[OLPC library] Curly Logo / OLPC

Ian Bicking ianb at colorstudy.com
Thu Nov 29 13:05:16 EST 2007


David Jones wrote:
> On 28 Nov 2007, at 21:01, Samuel Härgestam wrote:
> 
>> Hello all,
>>
>> This might be a good time to inform/remind potentially interested  
>> parties about the Logo tutorial I wrote for OLPC about a year ago  
>> (http://www.israelsson.org/~lethe/logobook/0.5.2/ ). At that time,  
>> I thought the version of Logo to be shipped with OLPC would be  
>> Arnan (Roger) Sipitakiat's version, but that doesn't seem very  
>> likely anymore. In any case, I'd prefer to use a javascript  
>> interpreter, as it could be integrated directly into the tutorial.  
>> I was getting worried I would have to write one myself, but David's  
>> seems to fit the bill perfectly.
>>
>> David, do you have a spec for the dialect of Logo you're using, so  
>> that we could sync?
> 
> No, not yet, but I am keen to develop a spec.  I'm also keen to  
> develop a tutorial, but as you've already done that, it wouldn't make  
> sense for me to duplicate your work.

When I was writing PyLogo I mostly started with UCBLogo's spec and 
manual.  I diverged from UCBLogo, because I just find 'make :var value' 
too... sensible.  And sensible things shouldn't be weird 
meta-operations, which essentially is what that is in UCBLogo.  So 'make 
:var value', 'make "var value' and 'make var value' are all equivalent.

This ends up requiring several special forms: make, localmake, local, 
and for.  Another option is having variables be functions, and each 
function be paired with a setter.  "fd var" and "makevar 10".  I think 
this is what pyologo does.  I don't have any opinion on it, really.

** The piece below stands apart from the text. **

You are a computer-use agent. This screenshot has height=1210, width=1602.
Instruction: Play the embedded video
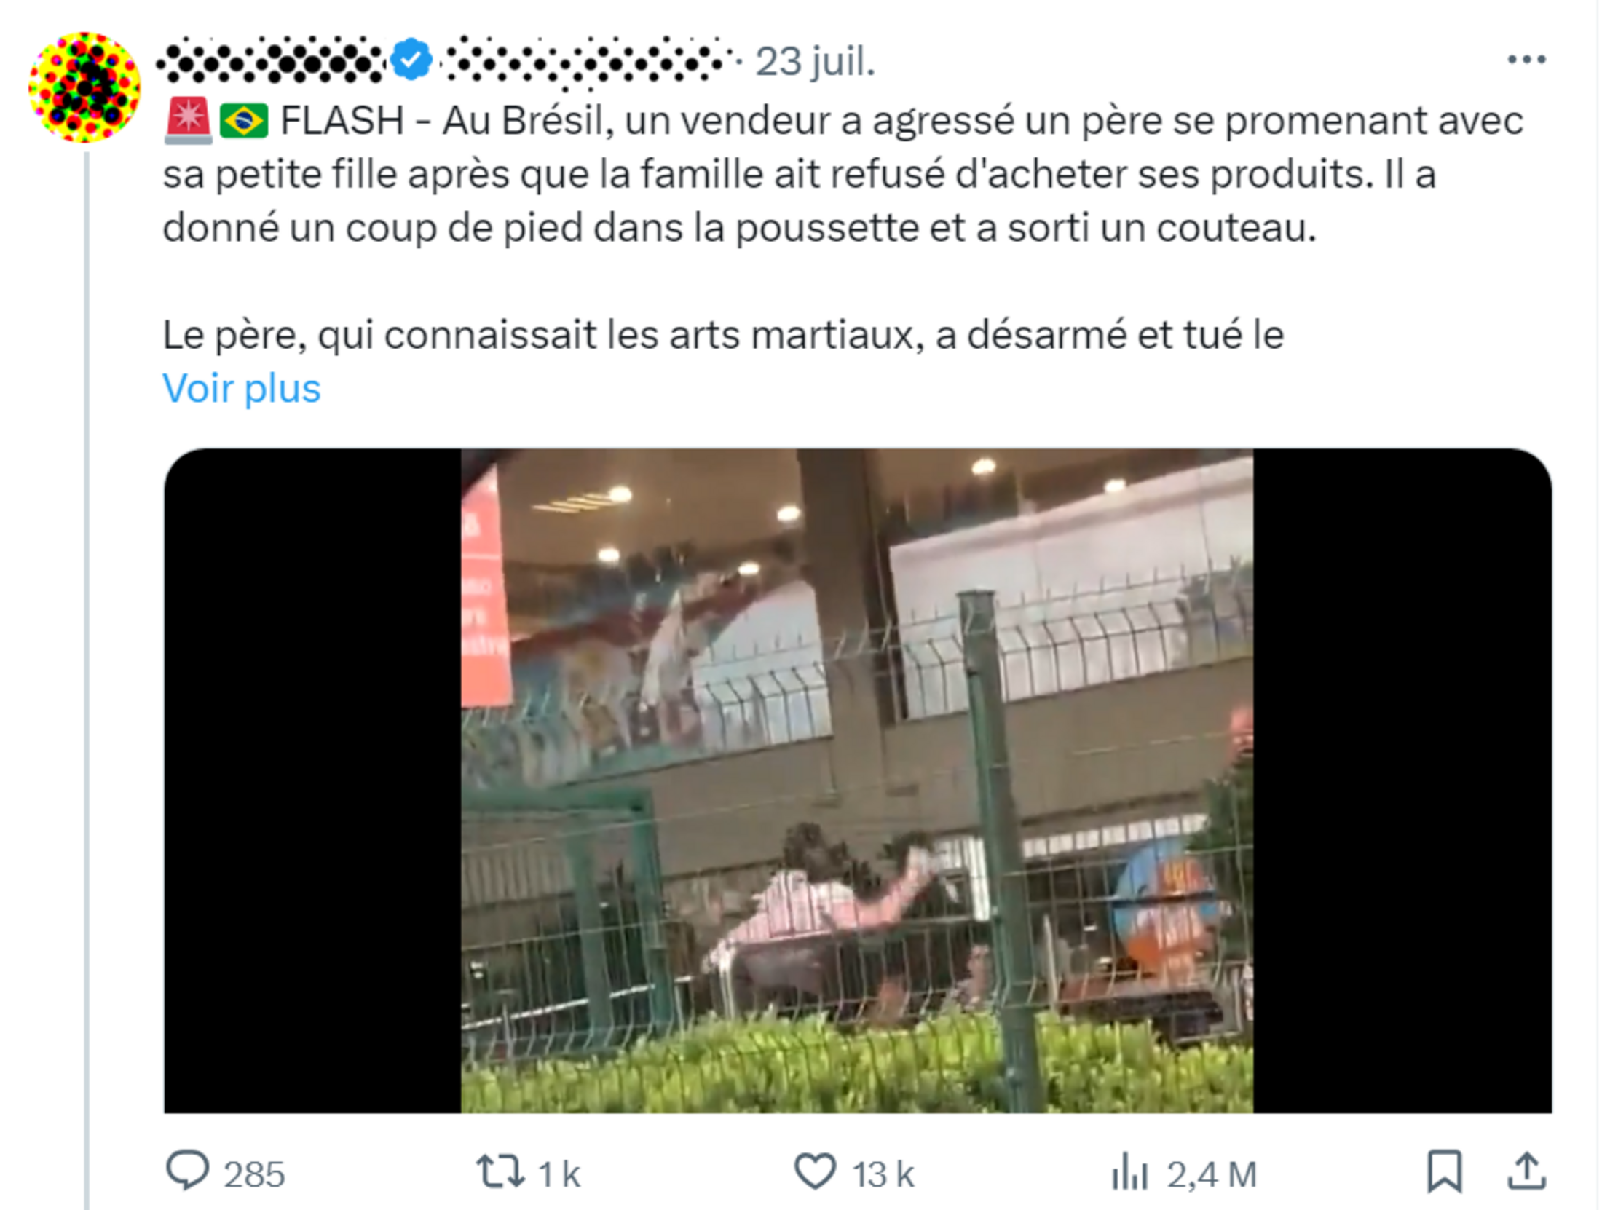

Another issue is how to handle OO.  Integration with the underlying 
Javascript makes OO compelling, even if you only do it in a half-hearted 
way.  Though the prototype programming of Javascript is also a nice 
match for Logo.  If you get rid of the notion that . is a valid name 
character (as is traditional in Logo, but not elsewhere) then you could 
just use normal attributes.  If you mix the function and object 
namespace, you can use "obj.method argument" and ":obj.attribute"... but 
that feels a bit awkward to me.

If I was going to design a new Logo language, I'd probably diverge from 
tradition in ways to make it more like traditional languages, in just a 
couple ways.  First, *something* with OO.  What exactly, I'm not sure. 
Second, well, that make special-form stuff.  Third, something like a 
string.  I find the whole "word thing weird and awkward.  I'm not sure 
introducing a concept of symbol is worth it though.  Anyway, [a b c] can 
still parse to ['a', 'b', 'c'], while 'a b c' is a single string.  (For 
a language that is supposed to be easy to type, isn't " hard to type for 
every variable assignment?)  Making Logo just a little more like Python 
might be a good bridge to other environments.

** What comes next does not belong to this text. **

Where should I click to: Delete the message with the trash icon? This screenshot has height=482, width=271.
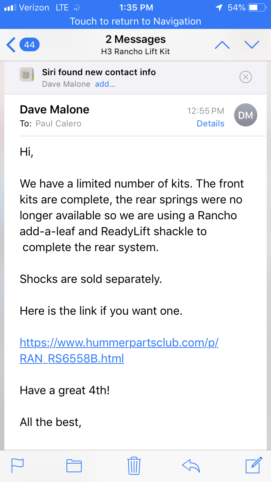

Anyway, here's the summary of what I did with PyLogo: 
http://pylogo.org/PyLogo.html#differences-from-ucblogo

If you are interested in seeing the wider variety of what dialects do, 
Elica might be a good example of OO.  NetLogo is a bit weird to me; I 
feel like they've made too many compromises with the language.

Integration with Javascript would be great.  I'd love if you could not 
just do graphics, but also interactive applications.  Given a pretty 
dumb server (e.g., something DAV-like), or something like Google Gears, 
you could really create a pretty substantial application entirely in 
Javascript, or with good enough integration, in Logo in Javascript in HTML.